§ **Dokumen**:
* * * * *

Di tahap akhir, air murni tersebut kemudian didesinfeksi dengan sinar ultraviolet (UV) untuk memastikan telah melampui kualitas yang ditetapkan oleh Badan Perlindungan Lingkungan Amerika Serikat (US EPA) dan Organisasi Kesehatan Dunia (WHO). Dengan sedikit penambahan unsur alkali untuk mengembalikan keseimbangan pH, NEWater pun siap untuk disalurkan kepada konsumen.
Air nonsubsidi
Pemerintah Singapura tidak memberikan subsidi kepada warganya untuk mendapatkan akses air bersih. Pihak perorangan, industri, dan bangunan komersial tetap harus membayar air yang dipakai dengan harga yang sama.
Berdasarkan situs resmi Singapore Water Agency, harga air yang harus dibayarkan penduduk Singapura di tahun 2023 adalah 2,74 dollar Singapura (Rp 31.443) per meter kubik, sudah termasuk pajak. Harga ini akan meningkat menjadi 3,69 dollar Singapura (Rp 42.345) per meter kubik jika penggunaan air bulanan melebihi 40 meter kubik.

* * * * *

§ **Kumpulan Data**:
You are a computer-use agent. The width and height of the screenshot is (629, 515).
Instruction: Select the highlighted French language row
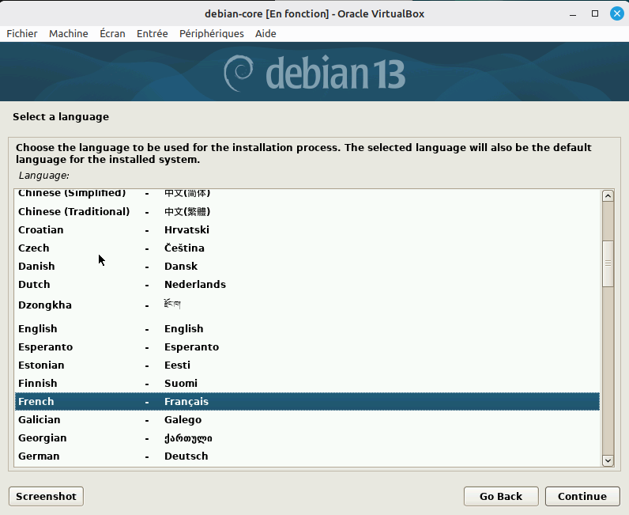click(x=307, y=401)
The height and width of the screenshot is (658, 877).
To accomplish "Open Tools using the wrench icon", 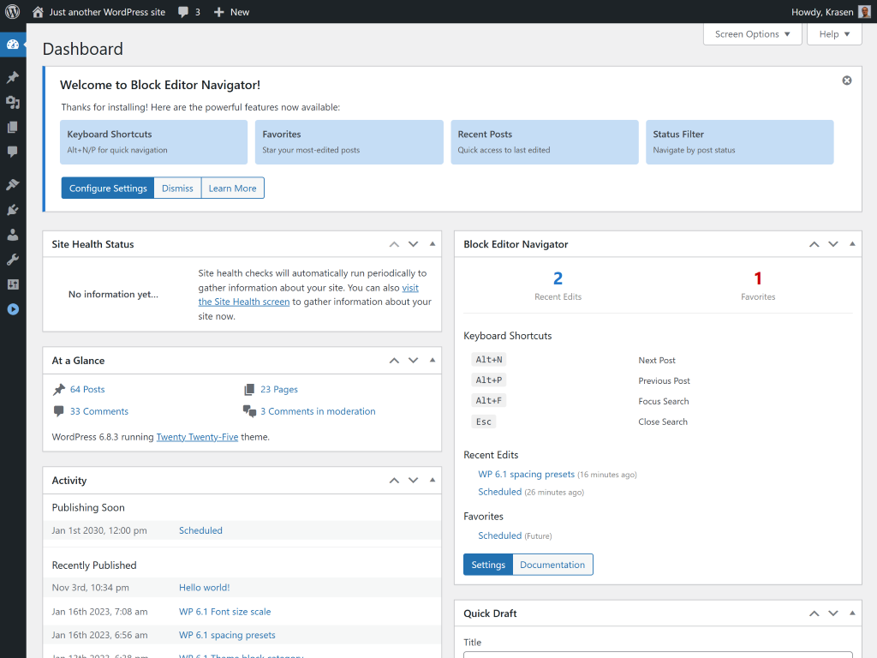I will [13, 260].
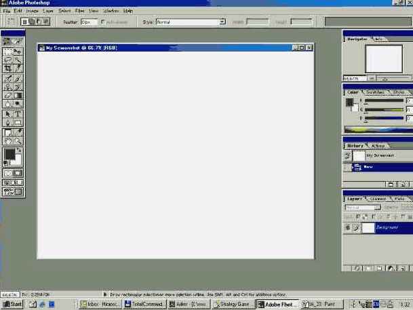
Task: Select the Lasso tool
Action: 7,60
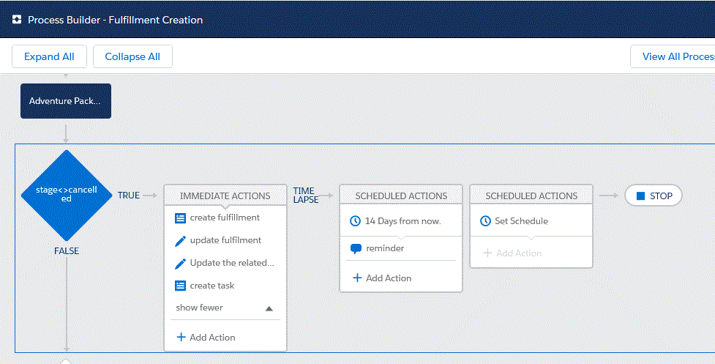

* * * * *

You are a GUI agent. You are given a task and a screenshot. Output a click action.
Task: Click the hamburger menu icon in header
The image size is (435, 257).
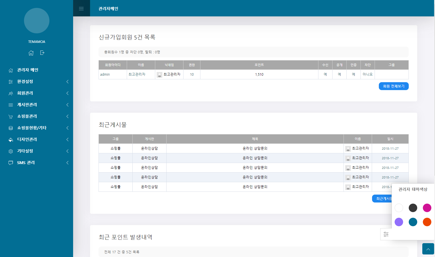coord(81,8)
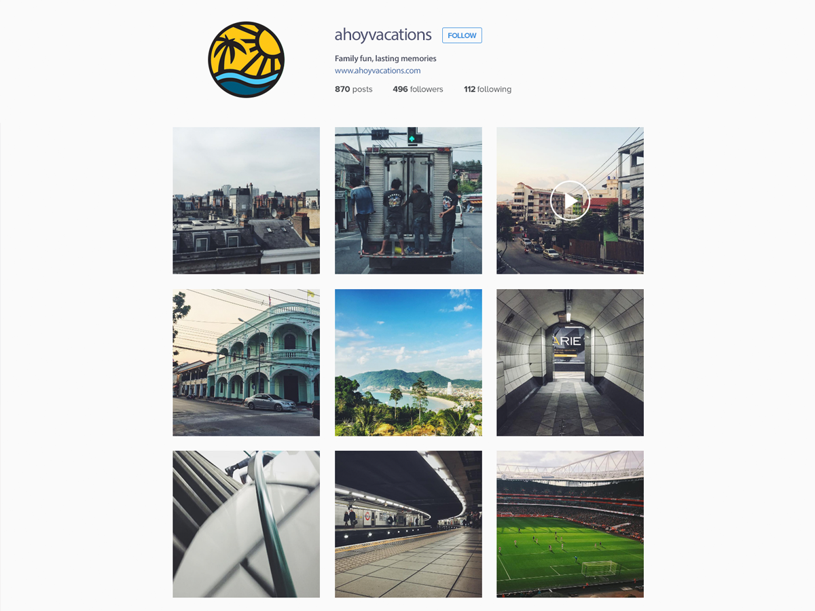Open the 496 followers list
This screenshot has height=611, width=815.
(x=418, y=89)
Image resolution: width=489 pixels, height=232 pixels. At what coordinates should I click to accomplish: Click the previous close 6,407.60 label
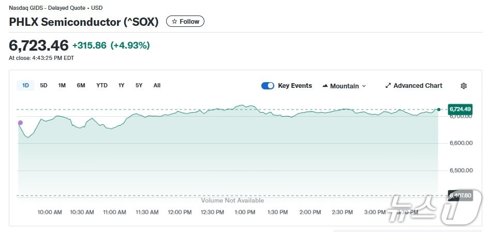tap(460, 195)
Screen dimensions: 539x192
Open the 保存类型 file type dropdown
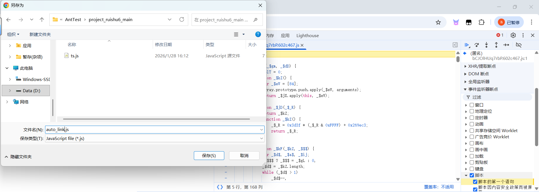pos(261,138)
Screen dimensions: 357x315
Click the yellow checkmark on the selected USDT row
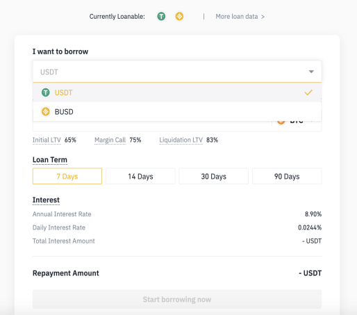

* * * * *

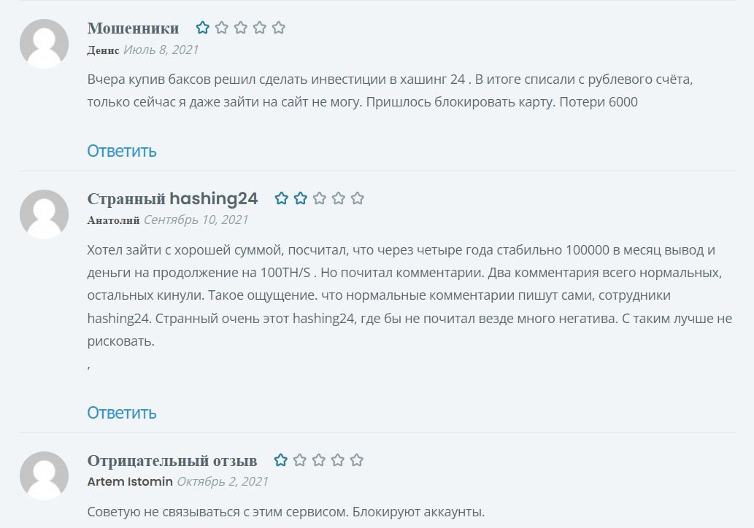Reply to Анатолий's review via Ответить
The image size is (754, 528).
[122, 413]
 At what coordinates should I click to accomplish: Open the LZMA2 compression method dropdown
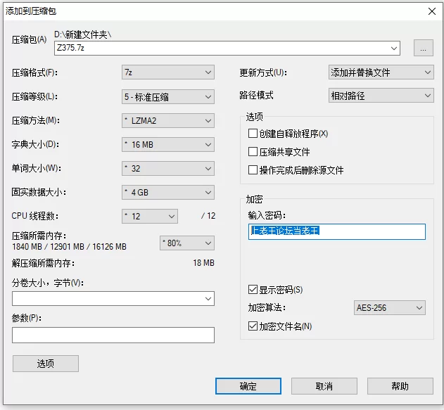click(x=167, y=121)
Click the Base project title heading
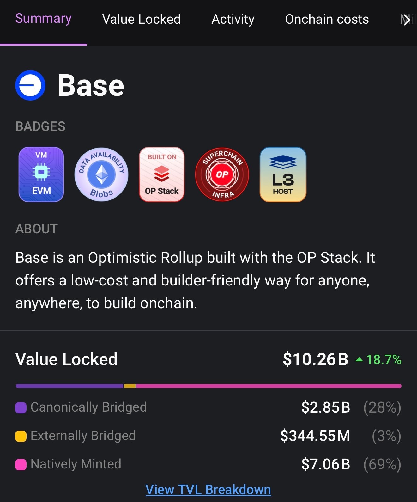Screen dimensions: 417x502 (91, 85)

* * * * *

§ **Ketentuan Tugas**:
1 - Cetak bagian teks tentang air di Singapura yang dimulai dari "Di tahap akhir, air" hingga "disalurkan kepada konsumen.".
2 - Tolong lanjutkan teks tentang air di Singapura, mulai setelah kalimat terakhirnya.

§ **Jawaban Tiap Tugas**:
1 -
Di tahap akhir, air murni tersebut kemudian didesinfeksi dengan sinar ultraviolet (UV) untuk memastikan telah melampui kualitas yang ditetapkan oleh Badan Perlindungan Lingkungan Amerika Serikat (US EPA) dan Organisasi Kesehatan Dunia (WHO). Dengan sedikit penambahan unsur alkali untuk mengembalikan keseimbangan pH, NEWater pun siap untuk disalurkan kepada konsumen.

2 -
Harga tersebut jauh lebih tinggi daripada tarif air bersih yang diberlakukan operator air bersih di Jakarta. Berdasarkan Peraturan Gubernur Provinsi DKI Jakarta Nomor 91 Tahun 2017 tentang tarif air minum, harga tarif air bersih di Jakarta Rp 1.050 per meter kubik untuk permukiman penduduk dan di rentang Rp 3.500 hingga Rp 12.000 per meter kubik untuk daerah industri dan bangunan komersial.
Menurut Firdaus, kebijakan Singapura tersebut cukup ekstrem apabila melihat banyak negara-negara lain yang menerapkan subsidi bagi warganya untuk mendapatkan air bersih. Namun, cara Pemerintah Singapura mengelola air bersih siap minum di tengah keterbatasan sumber air baku memang memerlukan teknologi dan biaya tinggi untuk mengumpulkan sumber air baku.
Firdaus merasa wajar jika Singapura sejak awal memutar otak mencari cara untuk mengumpulkan air bersih mengingat kapasitas air alami negara itu hanya 139 meter kubik per kapita per tahun. Kapasitas ini jauh di bawah Indonesia yang mencapai 12.749 meter kubik per kapita per tahun.
Hal yang menjadi ironi, menurut Firdaus, adalah level keamanan sumber daya air (water security level) Indonesia berada di bawah, yakni urutan 100 negara di dunia. Ini berbeda dengan Singapura yang tercarat ada di jajaran lima besar negara dengan tingkat keamanan sumber daya air terbaik di dunia.
”Apa yang dilakukan Singapura bisa kita lakukan. Kita terlambat membangun itu. Makanya, kita itu ibarat negara dengan curah hujan tinggi, tetapi kita mati kehausan di tengah kolam renang mewah, atau ibarat anak ayam mati di lumbung padi,” kata Firdaus.